#### Required action
Write out word for word each line of the records, beginning at the first and stopping after the line with "You are a computer-use". Leave the pictures out.

(Stored records)
+===+
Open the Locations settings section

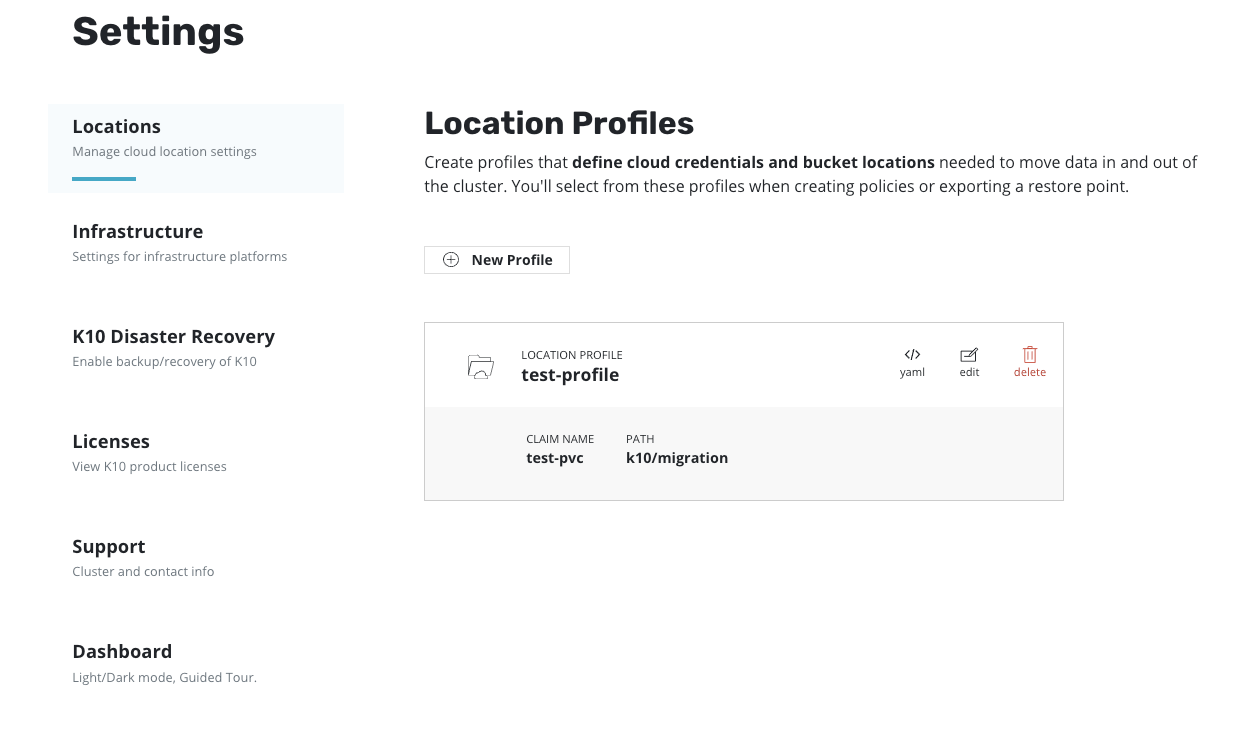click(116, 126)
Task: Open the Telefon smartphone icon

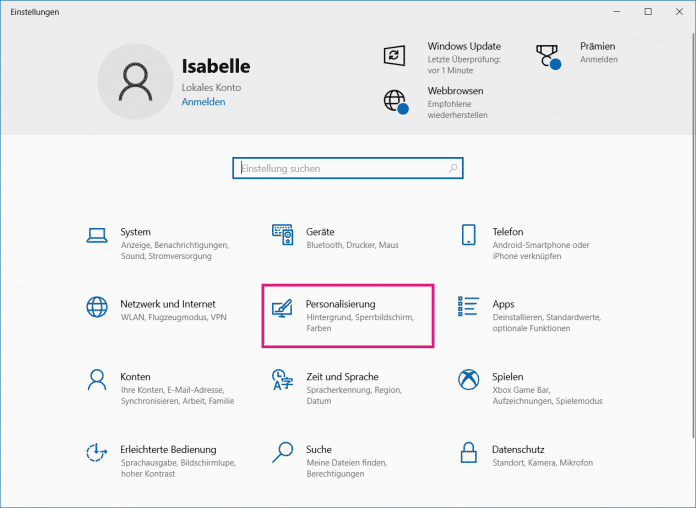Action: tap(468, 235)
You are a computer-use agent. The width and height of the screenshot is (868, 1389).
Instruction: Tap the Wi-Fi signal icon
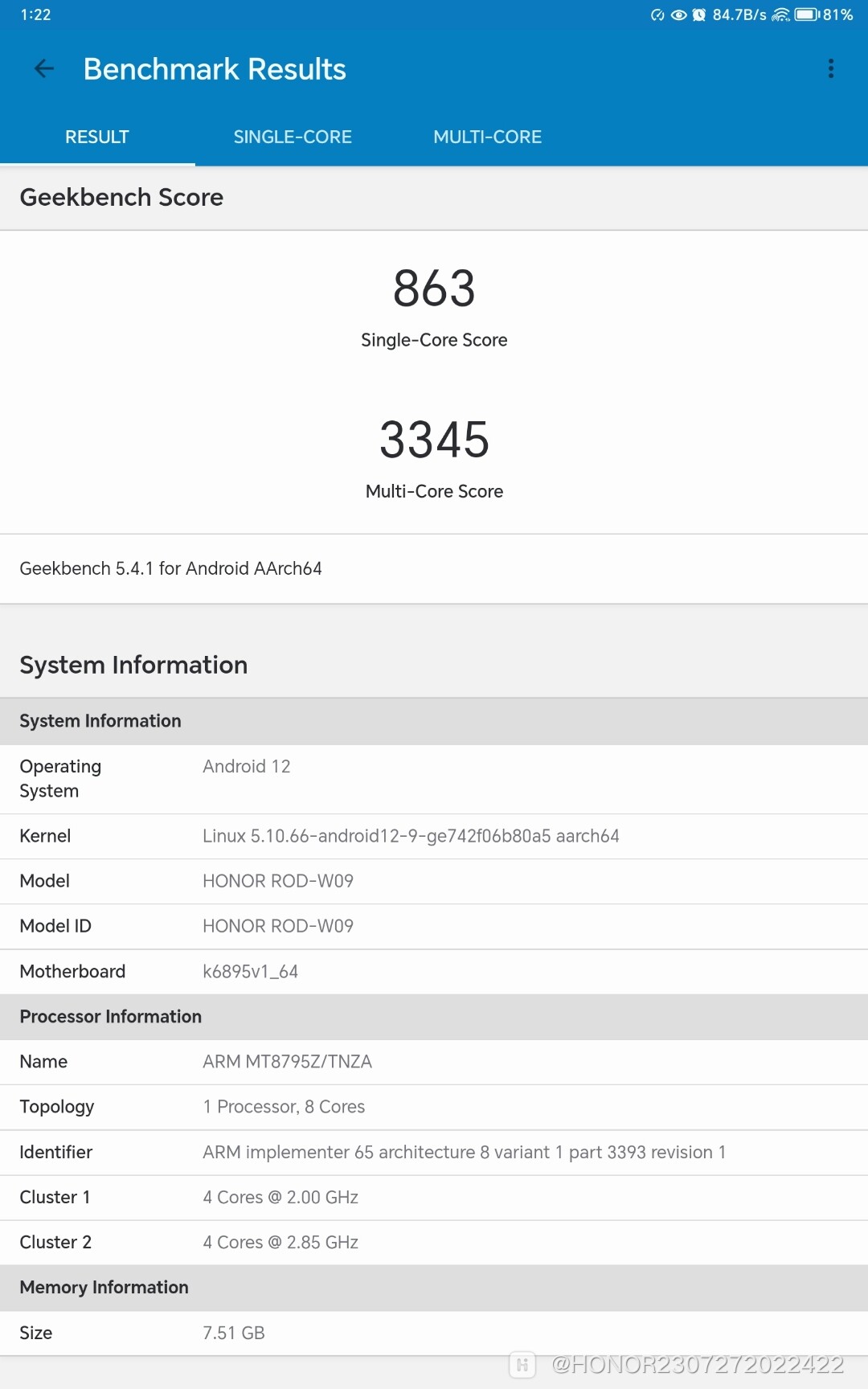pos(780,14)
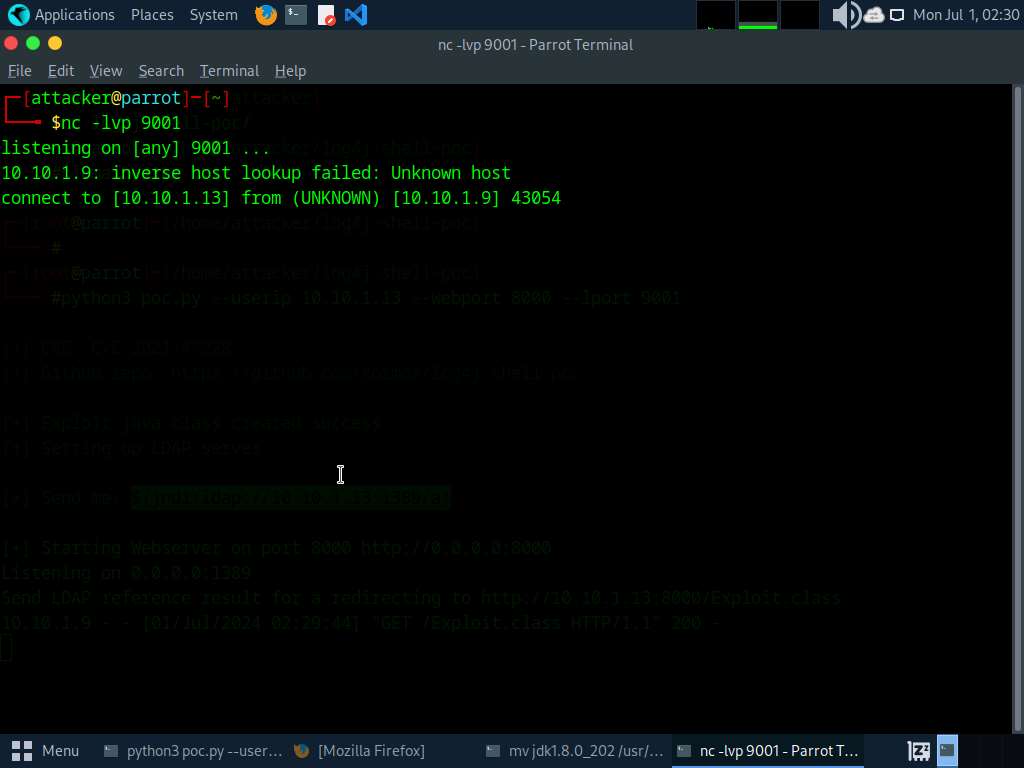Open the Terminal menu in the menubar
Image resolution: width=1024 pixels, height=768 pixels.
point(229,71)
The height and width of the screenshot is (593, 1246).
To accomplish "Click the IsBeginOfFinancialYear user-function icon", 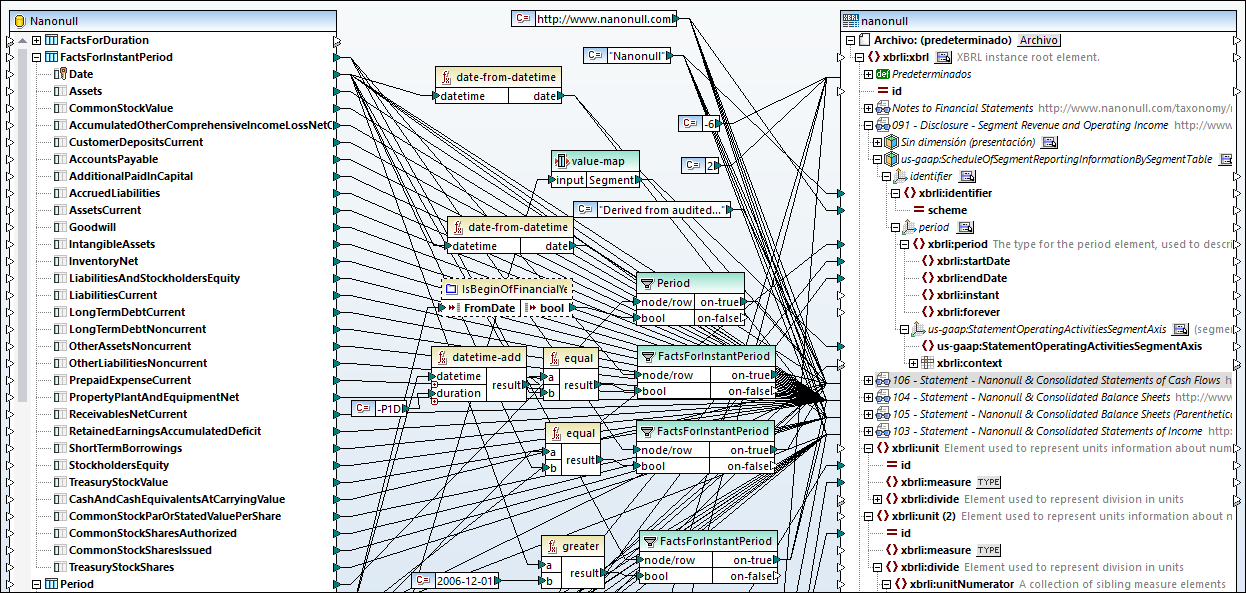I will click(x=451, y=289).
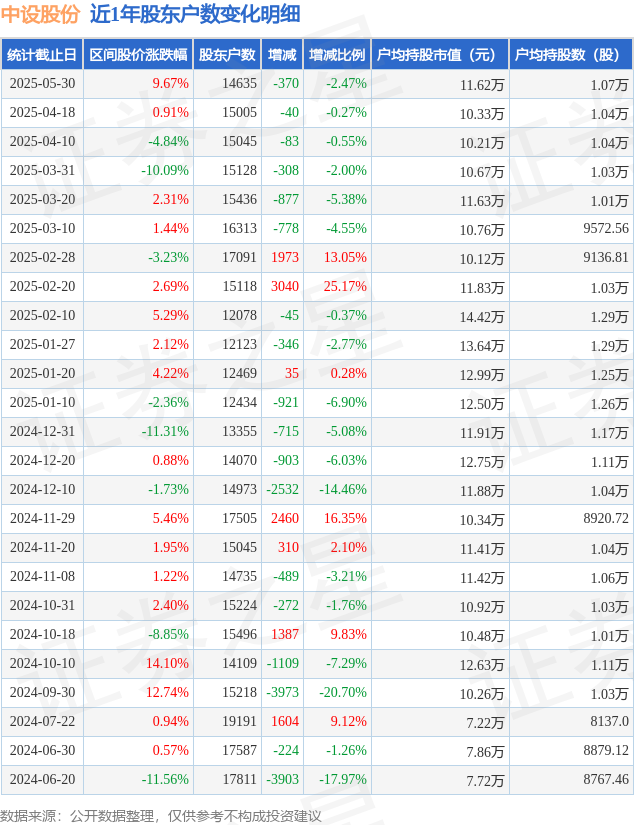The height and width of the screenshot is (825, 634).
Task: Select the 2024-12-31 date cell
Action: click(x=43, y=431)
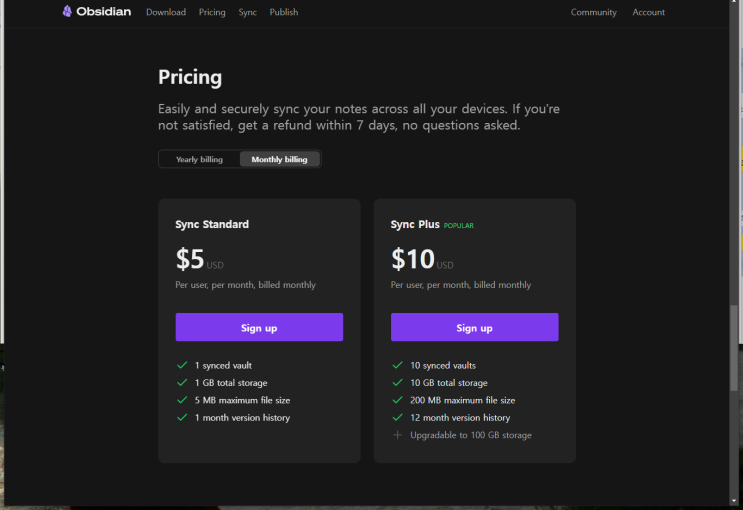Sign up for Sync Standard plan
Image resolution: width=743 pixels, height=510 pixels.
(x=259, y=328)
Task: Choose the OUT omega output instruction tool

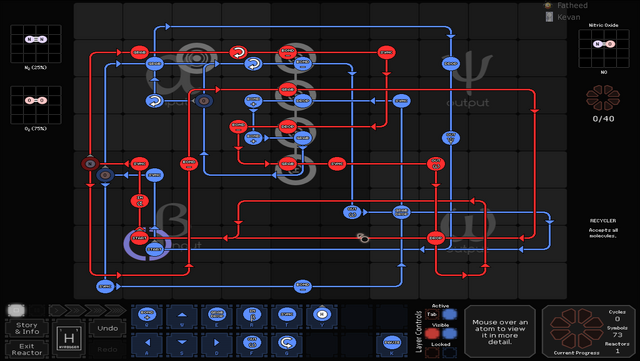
+===+
#### Expected answer
Open the Locations settings section

click(116, 126)
Task: Open the Telefon smartphone icon

Action: tap(468, 235)
You are a computer-use agent. The width and height of the screenshot is (868, 1389).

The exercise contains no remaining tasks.